───── INFORMATION PROVIDED ─────

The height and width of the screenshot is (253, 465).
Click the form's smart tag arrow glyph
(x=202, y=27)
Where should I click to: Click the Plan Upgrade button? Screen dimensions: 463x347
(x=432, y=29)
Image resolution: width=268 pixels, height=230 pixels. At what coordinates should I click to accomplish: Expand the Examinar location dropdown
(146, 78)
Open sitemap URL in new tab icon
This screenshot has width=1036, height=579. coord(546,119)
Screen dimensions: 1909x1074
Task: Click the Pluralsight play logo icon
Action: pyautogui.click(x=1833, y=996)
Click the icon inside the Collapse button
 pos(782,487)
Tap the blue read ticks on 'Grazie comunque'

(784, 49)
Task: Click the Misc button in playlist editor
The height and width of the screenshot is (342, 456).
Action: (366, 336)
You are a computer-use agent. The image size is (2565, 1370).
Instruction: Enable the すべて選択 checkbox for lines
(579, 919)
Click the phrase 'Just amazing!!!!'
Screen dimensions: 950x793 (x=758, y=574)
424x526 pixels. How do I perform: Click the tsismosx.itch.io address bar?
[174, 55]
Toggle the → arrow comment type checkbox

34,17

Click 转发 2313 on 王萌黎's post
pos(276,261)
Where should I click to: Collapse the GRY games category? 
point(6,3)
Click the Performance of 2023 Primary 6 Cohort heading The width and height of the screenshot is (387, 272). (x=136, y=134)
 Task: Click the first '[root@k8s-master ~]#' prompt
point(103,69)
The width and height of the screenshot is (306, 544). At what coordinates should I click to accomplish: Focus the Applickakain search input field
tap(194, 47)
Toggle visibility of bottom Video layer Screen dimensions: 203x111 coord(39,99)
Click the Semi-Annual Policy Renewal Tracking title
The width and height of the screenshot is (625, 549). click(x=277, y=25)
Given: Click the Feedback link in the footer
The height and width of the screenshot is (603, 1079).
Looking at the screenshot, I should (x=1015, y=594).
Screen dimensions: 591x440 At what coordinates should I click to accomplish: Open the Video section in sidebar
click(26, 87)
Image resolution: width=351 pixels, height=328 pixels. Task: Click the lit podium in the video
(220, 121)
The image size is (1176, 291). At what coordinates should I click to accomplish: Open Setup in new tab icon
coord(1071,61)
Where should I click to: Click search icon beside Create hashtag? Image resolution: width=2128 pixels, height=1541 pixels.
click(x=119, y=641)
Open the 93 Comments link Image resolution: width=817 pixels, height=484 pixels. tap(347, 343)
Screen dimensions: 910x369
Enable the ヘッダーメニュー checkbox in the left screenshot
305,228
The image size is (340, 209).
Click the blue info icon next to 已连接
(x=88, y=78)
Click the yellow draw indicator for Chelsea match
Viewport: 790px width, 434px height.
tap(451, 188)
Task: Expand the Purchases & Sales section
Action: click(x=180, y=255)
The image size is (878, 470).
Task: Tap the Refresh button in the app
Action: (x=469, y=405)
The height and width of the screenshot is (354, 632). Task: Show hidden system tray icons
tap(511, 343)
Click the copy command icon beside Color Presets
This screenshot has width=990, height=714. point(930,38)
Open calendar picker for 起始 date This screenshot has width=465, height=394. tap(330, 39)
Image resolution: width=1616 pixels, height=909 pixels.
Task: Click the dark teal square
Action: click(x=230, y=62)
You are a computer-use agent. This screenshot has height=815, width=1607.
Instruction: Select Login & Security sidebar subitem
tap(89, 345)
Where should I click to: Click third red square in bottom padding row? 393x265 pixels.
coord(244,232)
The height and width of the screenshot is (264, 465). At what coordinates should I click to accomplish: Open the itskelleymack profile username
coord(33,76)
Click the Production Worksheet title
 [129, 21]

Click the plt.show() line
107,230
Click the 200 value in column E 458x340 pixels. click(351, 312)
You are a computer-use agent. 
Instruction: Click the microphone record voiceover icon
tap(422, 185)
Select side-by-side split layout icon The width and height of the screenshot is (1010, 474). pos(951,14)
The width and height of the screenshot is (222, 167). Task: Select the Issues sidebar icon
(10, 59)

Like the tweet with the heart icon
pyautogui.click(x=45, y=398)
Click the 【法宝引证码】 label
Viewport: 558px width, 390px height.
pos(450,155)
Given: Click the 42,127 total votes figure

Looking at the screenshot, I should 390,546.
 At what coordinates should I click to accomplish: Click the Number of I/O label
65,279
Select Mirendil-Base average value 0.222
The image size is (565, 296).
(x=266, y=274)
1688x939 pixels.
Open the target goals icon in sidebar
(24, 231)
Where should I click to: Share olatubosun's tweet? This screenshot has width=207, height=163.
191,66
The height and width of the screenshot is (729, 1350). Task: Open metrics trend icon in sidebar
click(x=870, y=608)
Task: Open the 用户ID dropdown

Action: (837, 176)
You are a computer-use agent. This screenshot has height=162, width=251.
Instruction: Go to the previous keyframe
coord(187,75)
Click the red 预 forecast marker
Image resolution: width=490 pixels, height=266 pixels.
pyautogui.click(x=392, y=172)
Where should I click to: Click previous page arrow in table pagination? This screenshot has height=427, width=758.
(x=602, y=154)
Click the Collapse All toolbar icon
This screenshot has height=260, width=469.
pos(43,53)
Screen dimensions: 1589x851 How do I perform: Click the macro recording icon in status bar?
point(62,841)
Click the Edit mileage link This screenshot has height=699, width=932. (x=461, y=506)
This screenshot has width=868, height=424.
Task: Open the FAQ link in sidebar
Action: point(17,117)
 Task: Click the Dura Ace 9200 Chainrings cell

─────

> _DESCRIPTION OF THE TASK_
Repeat all of the data above, replacing each occurrence of "Where should I click to" with "Which spot should I click to" and leaving everything else unchanged.

> _COMPLETED TASK_
The height and width of the screenshot is (253, 465).
Click the form's smart tag arrow glyph
(x=202, y=27)
Which spot should I click to: Click the Plan Upgrade button? Screen dimensions: 463x347
(x=432, y=29)
Image resolution: width=268 pixels, height=230 pixels. At what coordinates should I click to accomplish: Expand the Examinar location dropdown
(146, 78)
Open sitemap URL in new tab icon
This screenshot has width=1036, height=579. coord(546,119)
Screen dimensions: 1909x1074
Task: Click the Pluralsight play logo icon
Action: pyautogui.click(x=1833, y=996)
Click the icon inside the Collapse button
 pos(782,487)
Tap the blue read ticks on 'Grazie comunque'

(784, 49)
Task: Click the Misc button in playlist editor
The height and width of the screenshot is (342, 456).
Action: (366, 336)
You are a computer-use agent. The image size is (2565, 1370).
Instruction: Enable the すべて選択 checkbox for lines
(579, 919)
Click the phrase 'Just amazing!!!!'
Screen dimensions: 950x793 (x=758, y=574)
424x526 pixels. How do I perform: Click the tsismosx.itch.io address bar?
[174, 55]
Toggle the → arrow comment type checkbox

34,17

Click 转发 2313 on 王萌黎's post
pos(276,261)
Which spot should I click to: Collapse the GRY games category? 
point(6,3)
Click the Performance of 2023 Primary 6 Cohort heading The width and height of the screenshot is (387, 272). (x=136, y=134)
 Task: Click the first '[root@k8s-master ~]#' prompt
point(103,69)
The width and height of the screenshot is (306, 544). At what coordinates should I click to accomplish: Focus the Applickakain search input field
tap(194, 47)
Toggle visibility of bottom Video layer Screen dimensions: 203x111 coord(39,99)
Click the Semi-Annual Policy Renewal Tracking title
The width and height of the screenshot is (625, 549). click(x=277, y=25)
Given: Click the Feedback link in the footer
The height and width of the screenshot is (603, 1079).
Looking at the screenshot, I should (x=1015, y=594).
Screen dimensions: 591x440 At what coordinates should I click to accomplish: Open the Video section in sidebar
click(26, 87)
Image resolution: width=351 pixels, height=328 pixels. Task: Click the lit podium in the video
(220, 121)
The image size is (1176, 291). At what coordinates should I click to accomplish: Open Setup in new tab icon
coord(1071,61)
Which spot should I click to: Click search icon beside Create hashtag? Image resolution: width=2128 pixels, height=1541 pixels.
click(x=119, y=641)
Open the 93 Comments link Image resolution: width=817 pixels, height=484 pixels. tap(347, 343)
Screen dimensions: 910x369
Enable the ヘッダーメニュー checkbox in the left screenshot
305,228
The image size is (340, 209).
Click the blue info icon next to 已连接
(x=88, y=78)
Click the yellow draw indicator for Chelsea match
Viewport: 790px width, 434px height.
tap(451, 188)
Task: Expand the Purchases & Sales section
Action: click(x=180, y=255)
The image size is (878, 470).
Task: Tap the Refresh button in the app
Action: (x=469, y=405)
The height and width of the screenshot is (354, 632). Task: Show hidden system tray icons
tap(511, 343)
Click the copy command icon beside Color Presets
This screenshot has width=990, height=714. point(930,38)
Open calendar picker for 起始 date This screenshot has width=465, height=394. tap(330, 39)
Image resolution: width=1616 pixels, height=909 pixels.
Task: Click the dark teal square
Action: click(x=230, y=62)
You are a computer-use agent. This screenshot has height=815, width=1607.
Instruction: Select Login & Security sidebar subitem
tap(89, 345)
Which spot should I click to: Click third red square in bottom padding row? 393x265 pixels.
coord(244,232)
The height and width of the screenshot is (264, 465). At what coordinates should I click to accomplish: Open the itskelleymack profile username
coord(33,76)
Click the Production Worksheet title
 [129, 21]

Click the plt.show() line
107,230
Click the 200 value in column E 458x340 pixels. click(351, 312)
You are a computer-use agent. 
Instruction: Click the microphone record voiceover icon
tap(422, 185)
Select side-by-side split layout icon The width and height of the screenshot is (1010, 474). pos(951,14)
The width and height of the screenshot is (222, 167). Task: Select the Issues sidebar icon
(10, 59)

Like the tweet with the heart icon
pyautogui.click(x=45, y=398)
Click the 【法宝引证码】 label
Viewport: 558px width, 390px height.
pos(450,155)
Given: Click the 42,127 total votes figure

Looking at the screenshot, I should 390,546.
 At what coordinates should I click to accomplish: Click the Number of I/O label
65,279
Select Mirendil-Base average value 0.222
The image size is (565, 296).
(x=266, y=274)
1688x939 pixels.
Open the target goals icon in sidebar
(24, 231)
Which spot should I click to: Share olatubosun's tweet? This screenshot has width=207, height=163.
191,66
The height and width of the screenshot is (729, 1350). Task: Open metrics trend icon in sidebar
click(x=870, y=608)
Task: Open the 用户ID dropdown

Action: (837, 176)
You are a computer-use agent. This screenshot has height=162, width=251.
Instruction: Go to the previous keyframe
coord(187,75)
Click the red 预 forecast marker
Image resolution: width=490 pixels, height=266 pixels.
pyautogui.click(x=392, y=172)
Which spot should I click to: Click previous page arrow in table pagination? This screenshot has height=427, width=758.
(x=602, y=154)
Click the Collapse All toolbar icon
This screenshot has height=260, width=469.
pos(43,53)
Screen dimensions: 1589x851 How do I perform: Click the macro recording icon in status bar?
point(62,841)
Click the Edit mileage link This screenshot has height=699, width=932. (x=461, y=506)
This screenshot has width=868, height=424.
Task: Open the FAQ link in sidebar
Action: point(17,117)
 Task: Click the Dura Ace 9200 Chainrings cell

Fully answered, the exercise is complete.